Thursday, September 13, 2012

Writing independent documentary

A friend asked me to give her a list of my writings on documentary.  So I made the following list:

1.  Survey article on Chinese independent documentary on the New Left Review: http://newleftreview.org/II/74/ying-qian-power-in-the-frame

2.  Essay on Documentary Ethics: http://www.chinaheritagequarterly.org/scholarship.php?searchterm=029_qian.inc&issue=029

3.  Surviving in Shadows: on the survival of indie film in Songzhuang: http://www.thechinastory.org/2012/09/surviving-in-the-shadows/

4. Twelve articles in Chinese on Open Times (it was a monthly column written in 2010): I have posted them on my Chinese website, together with other notes (in Chinese) I wrote on film: http://yinikanotebook.blogbus.com/c2882407/

5.  Interview with dGenerate: http://dgeneratefilms.com/academia/cinematalk-interview-with-ying-qian-of-harvard

Aestheticizing life?

I was reading a book review by Gao Ertai on Xu Xiao's new book "Half a Life" (半生为人). In the review, I read:

“有朋友曾说,”作者写道,“我的写作美化了生活。为此,我曾想给这本书命名为‘美化,直至死’。与其说是想回应这善意的批评,不如说是无可奈何的孤绝。作为人,作为女人,作为母亲,当你在任何角色中都面临困境的时候,你怎样论证活着的正当性?作为历史的参与者,作为悲剧的见证者,你怎样能够保持内心的高傲和宁静?然而我们终于还是活着。所以我写作——正如史铁生所说,写作是为活着寻找理由。”

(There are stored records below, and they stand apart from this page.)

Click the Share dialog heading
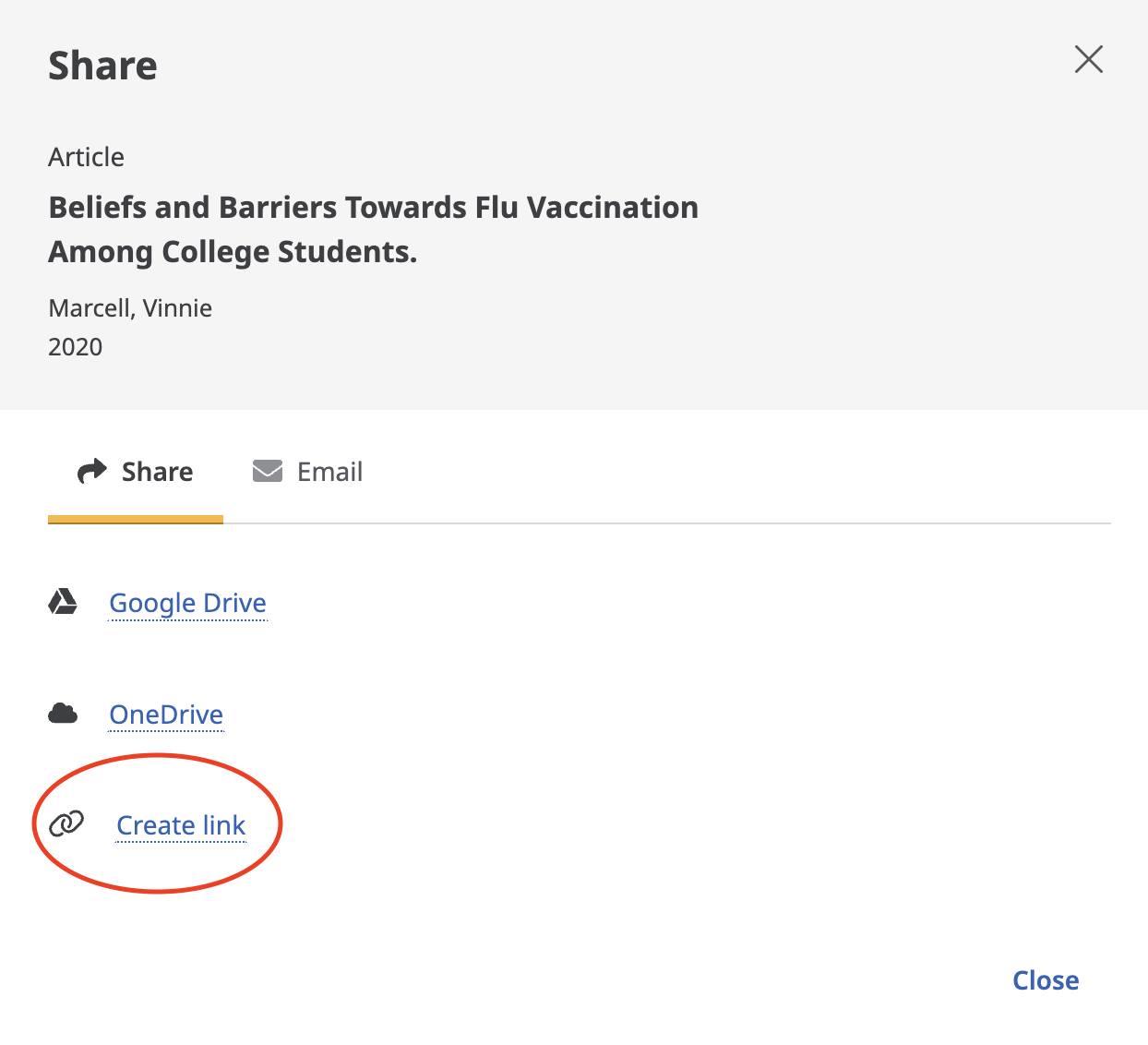The height and width of the screenshot is (1045, 1148). [x=103, y=66]
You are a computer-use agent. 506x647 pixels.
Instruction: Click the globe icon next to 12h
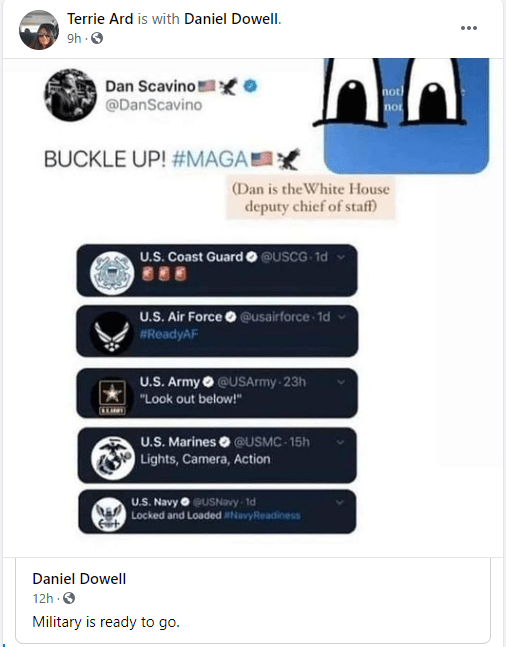click(x=69, y=598)
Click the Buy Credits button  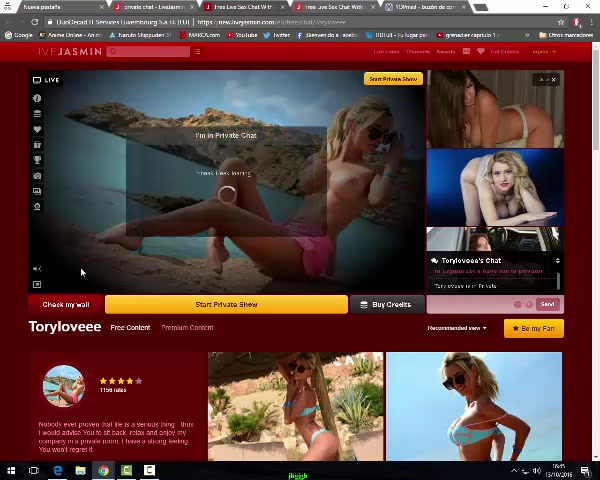[x=385, y=304]
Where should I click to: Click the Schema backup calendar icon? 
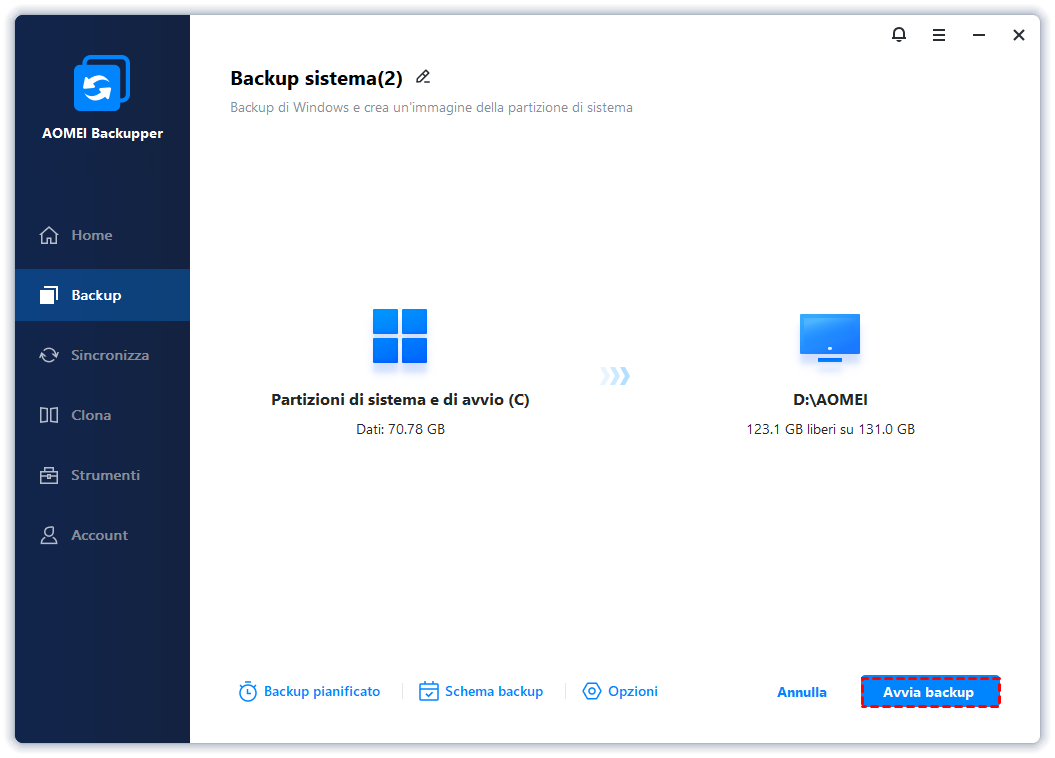[429, 692]
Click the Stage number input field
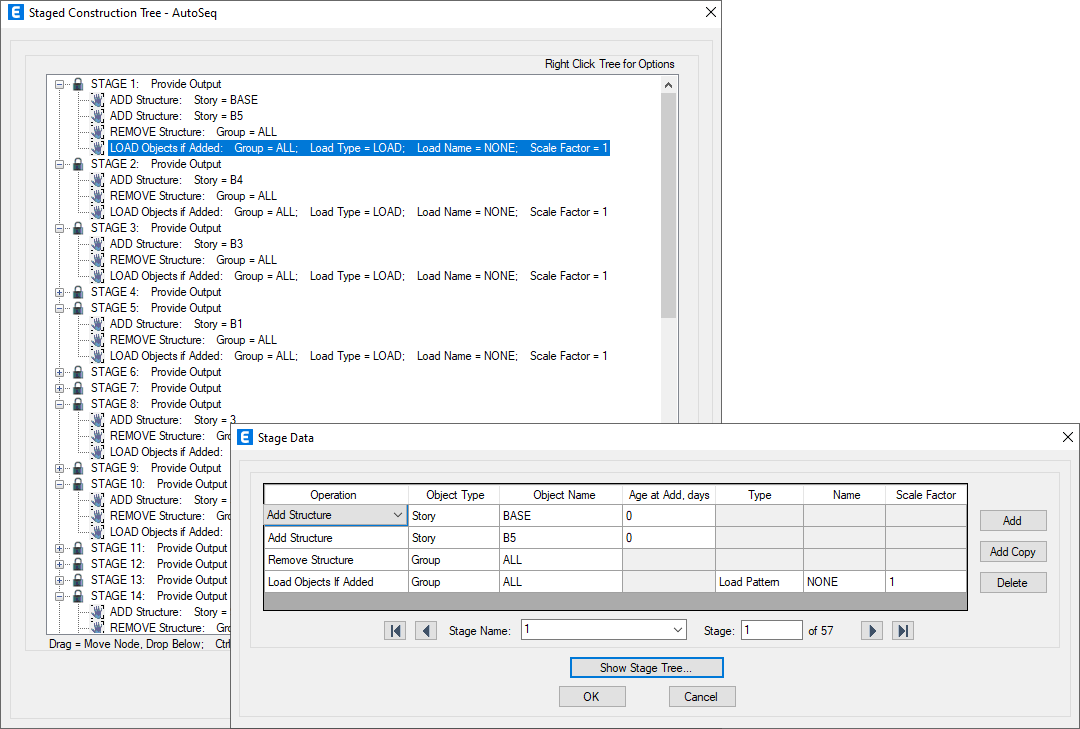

"A friend commented that my writing has aestheticized life." Writes the author, "For this, I thought of naming my book, 'Aestheticize, Until Death.' Rather than responding to this kind criticism, I rejected it,  because I had no choice. As a human, as a woman, a mother, when you face crisis in every role you play, how can you argue for the legitimacy of life? As a participant in history, as a witness to tragedies, how can you maintain pride and peace in your heart? But we have to live on. So I write -- just like Shi Tiesheng said, 'writing is to find reasons to live.'"

I understand the wish to "aestheticize life," to make things more sensible and meaningful, especially when the world around us does not care about beauty and meaning.  The ability of humans to create a better world with their artistic expressions is a very precious ability.  It gives us a glimpse of what the world can be, instead of what it is.

Yet aestheticizing life also has costs.  By valuing only the beautiful, one loses some ability in confronting real life, investigating its rules and powers, and then fighting with them.  The beautiful is only one facet in life.  Life has many other "adjectives" -- the absurd, the funny, the sarcastic, the fake, the cruel... Seeking beauty might lead us to overlook all the other facets of life that are equally true, and that can lead us to different engagements with the world.

I remember the biggest lesson I had to learn in my college years was to write less "beautifully."  In elementary and high school, my teachers told us to copy "beautiful sentences" from the literature we read. I used to have a pretty notebook where I kept all the "beautiful" words and sentences I collected from reading novels and poems. When I had to write an essay for a class, I would open up this notebook, and find beautiful expressions to speak about the banal. Only after entering college, I began to understand that writing doesn't mean to unleash fully the power of words. In fact, in many cases, the power of words has to be restrained.  I began to see what beauty could silence.

For some, writing may be a struggle for survival; but I believe it is foremost an ethical act -- one is not only writing for oneself. One is also writing to leave something true to others.  Hence aestheticizing life may not be wrong, but this cannot be the only thing one does with one's writing.